Verzweifelt suchte Siegfried nach einer Lösung. Zurücklassen konnte er Amke tatsächlich nicht. Wenn er sie mitnahm, wäre sein Geheimnis gelüftet. Brachte er sie aber zurück ins Lager, würde das einigen Aufruhr verursachen, und er würde sich kaum ein zweites Mal heimlich davonmachen können.
»Vielleicht ist dein Pferd noch in der Nähe«, sagte er hoffnungsvoll und rief laut nach dem Tier - vergebens. »Versuch du es!«
Amke rief Goldflimmers Namen in alle Himmelsrichtungen, aber auch sie erhielt keine Antwort.
»Ich weiß nicht, ob ich Goldflimmer jemals wiedersehe«, meinte sie traurig. »Sie hatte solche Angst vor dem Bären, daß sie bestimmt bis ans Ende der Welt läuft.«
»Sie war kein gutes Jagdroß.«
Der Trotz kehrte in Amkes Stimme zurück: »Das war auch nicht Goldflimmers Aufgabe!«
»Vielleicht kann uns Graufell helfen.«
Siegfried veranlaßte seinen Hengst, laut zu wiehern, und lauschte angestrengt nach einer Antwort. Wenn das verängstigte Pferd noch in der Nähe war, würde es Graufells Ruf beantworten. Doch kein Laut war zu hören. »Dein Pferd kehrt nicht zurück«, sagte Siegfried mißmutig.

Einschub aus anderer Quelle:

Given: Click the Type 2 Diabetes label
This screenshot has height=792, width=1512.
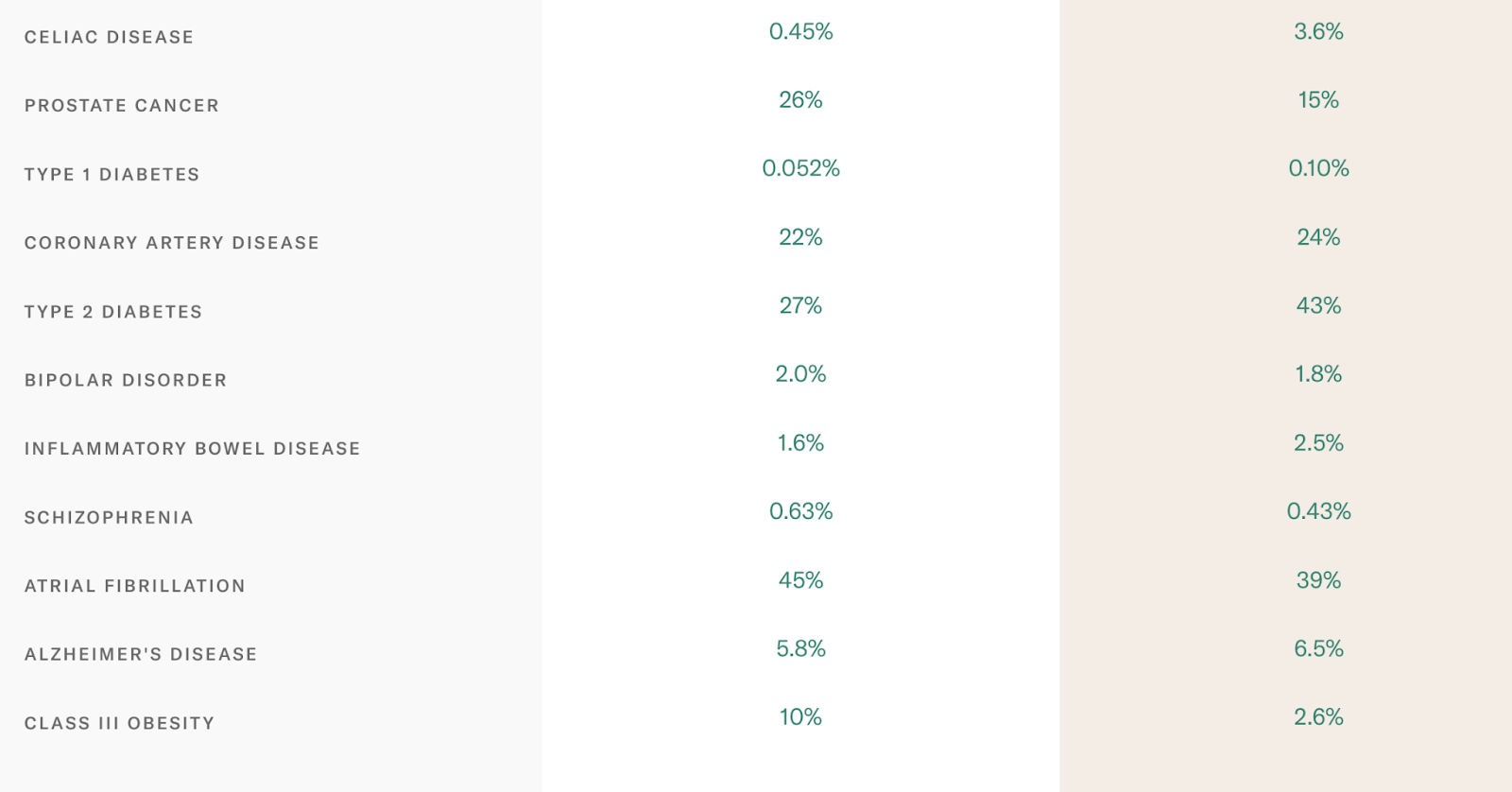Looking at the screenshot, I should pyautogui.click(x=113, y=312).
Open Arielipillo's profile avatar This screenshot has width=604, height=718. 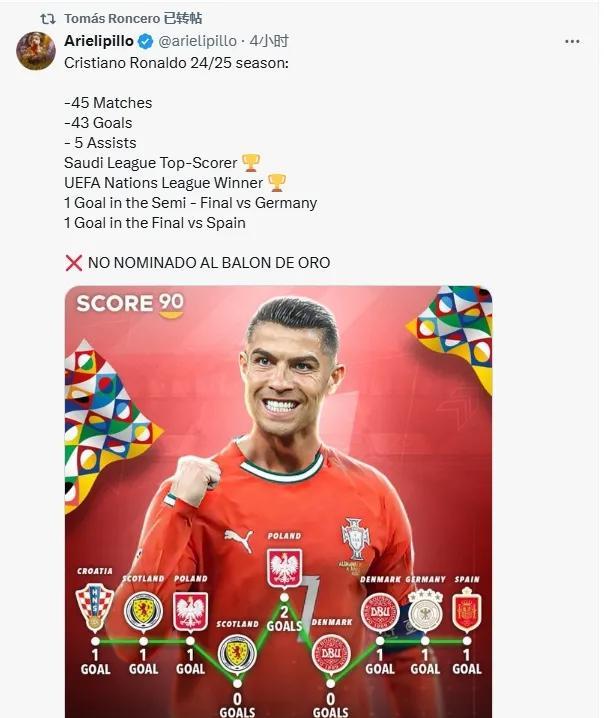coord(36,51)
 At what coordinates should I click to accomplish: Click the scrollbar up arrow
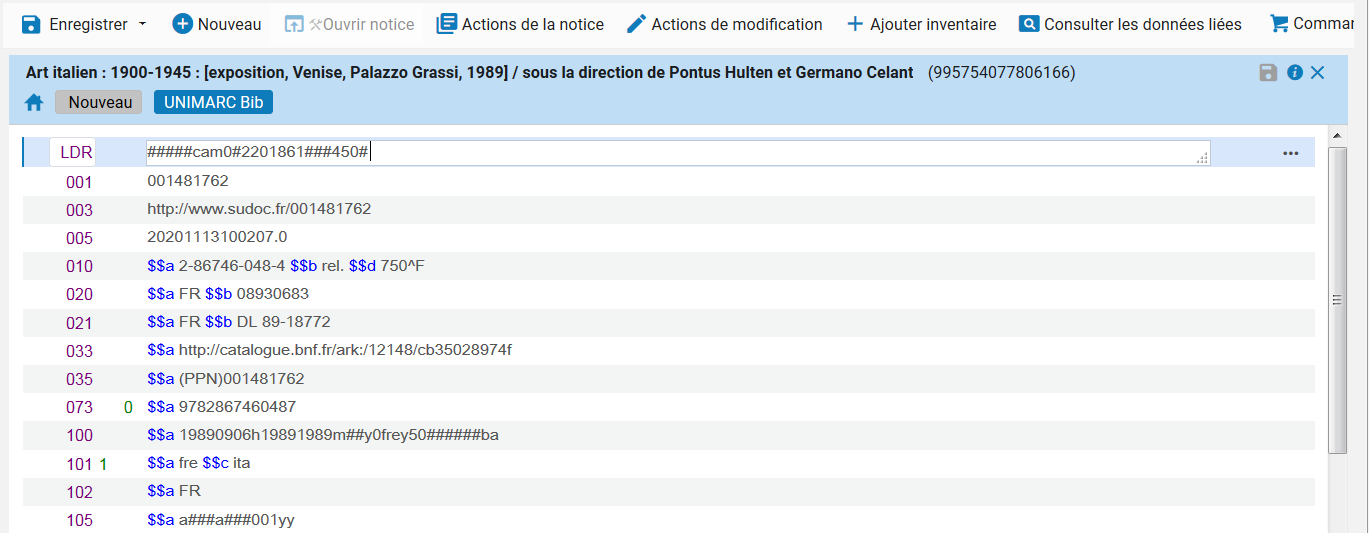[1336, 135]
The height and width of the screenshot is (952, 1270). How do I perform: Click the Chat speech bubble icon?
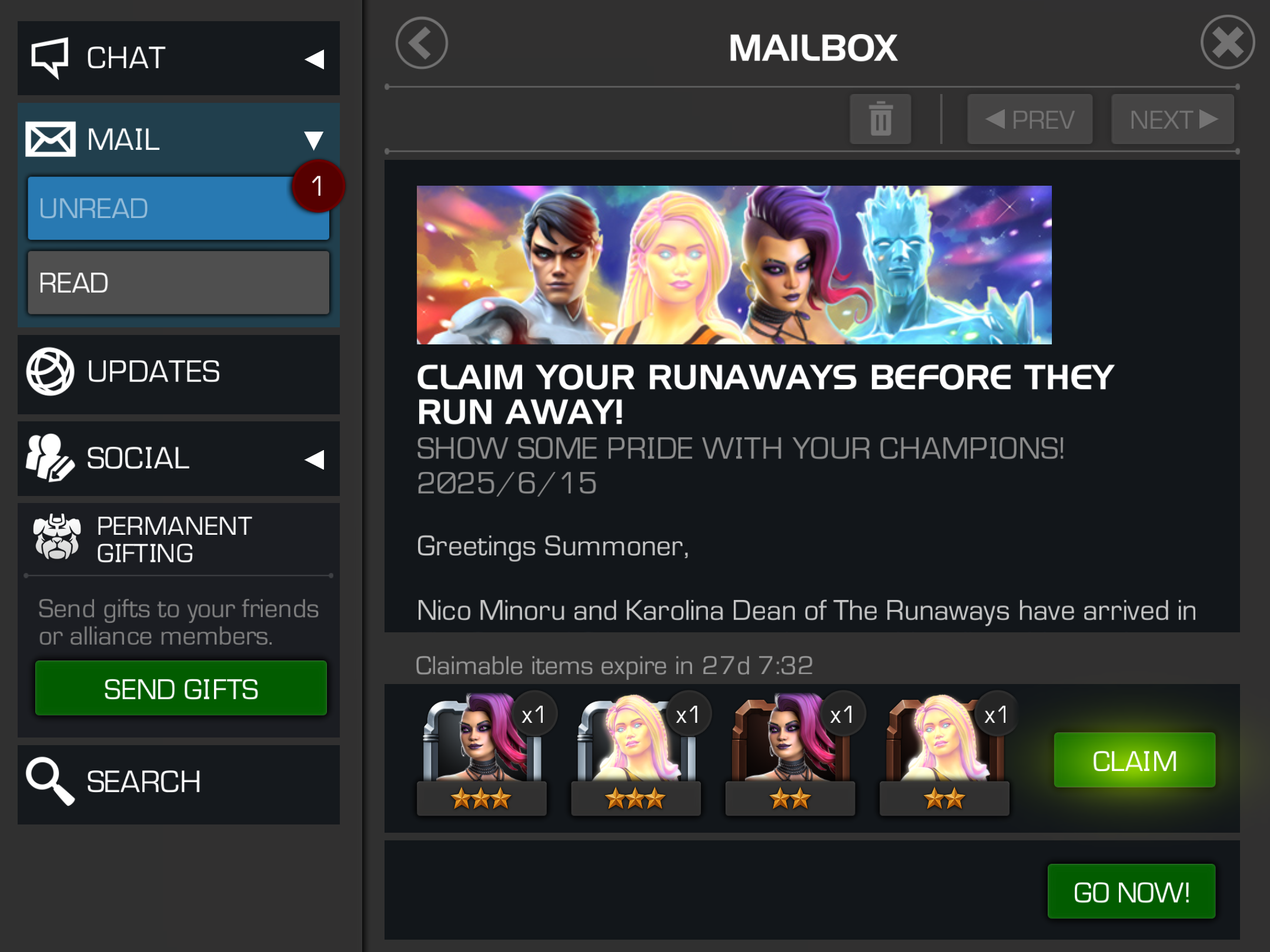tap(49, 58)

»Graufell scheint stark genug, uns beide zu tragen.«
»Gewiß«, verkündete er nicht ohne Stolz. »Aber ich kann dich nicht mitnehmen. Es ist zu gefährlich - und außerdem ein Geheimnis.«
Amke lachte plötzlich. »Ich weiß doch längst, was du vorhast!«
Ein beklemmendes Gefühl erfaßte Siegfried. Seine Kehle war plötzlich wie zugeschnürt. Er bekam kaum noch Luft. Wie war Amke ihm auf die Spur gekommen? Und wenn sie von seinem Geheimnis wußte, wer noch?
»Der Spieß, den du bei dir führst, hat dich verraten, Siegfried«, fuhr Amke fort. »Du bist allein losgeritten, weil du ein ganz besonderes Tier erlegen willst. Niemand sollte es vor dir sehen und dir zuvorkommen. Damit wirst du alle beeindrucken, die wackeren Recken, deinen Lehrmeister Graf Reinhold und auch deine Mutter. Ist es nicht so?«
Siegfried war erleichtert, daß Amke sein Geheimnis nicht kannte. Lächelnd antwortete er: »Ja, so ähnlich verhält es sich.«
»Was für ein Tier ist es?« fragte Amke voller Neugier. »Ein großer Bär wohl kaum, den hättest du eben erlegen können. Ein wilder Eber vielleicht?«
»Es ist ein Geheimnis«, wiederholte Siegfried und kam zu einer Entscheidung. Er durfte diese Gelegenheit, sich die zweite Hälfte des Runenschwertes zu holen, nicht verspielen. Daher sagte er: »Ich werde dich mitnehmen, aber nur unter drei Bedingungen!«
»Drei?« staunte Amke. »Das muß aber ein sehr geheimes Geheimnis sein, das du hütest. Also gut, nenne mir deine Bedingungen!«
»Erstens: Du gehorchst mir aufs Wort, was auch geschieht. Zweitens: Du stellst keine Fragen. Drittens: Du bewahrst über alles Stillschweigen, auch deinem Vater und deinem Bruder gegenüber.«
Sie überlegte eine kurze Weile und fragte dann: »Was ist, wenn ich nicht darauf eingehe? Reitest du dann ohne mich fort?«
Siegfried antwortete nicht, sondern sah fest in ihre grünblauen Augen.
»Also gut«, seufzte Amke unter seinem beschwörenden Blick. Ein kecker Ausdruck erschien auf ihrem Gesicht. »Ich hoffe doch sehr, du wirst mein Versprechen nicht zu unritterlichen Taten mißbrauchen.«
Siegfried lächelte und erwiderte zweideutig: »Ich bin noch kein Ritter, edle Frau.«
»Und ich noch keine Frau«, sagte Amke in demselben neckischen Ton, als Siegfried ihr aufs Pferd half.
Er band den Spieß wieder auf Graufells Rücken, stieg vor Amke in den Sattel und riet ihr, sich an ihm festzuhalten. Er genoß ihre Nähe, die Berührung ihrer Hände und ihres Leibes, den er mit jedem Schritt Graufells an seinem Rücken spürte.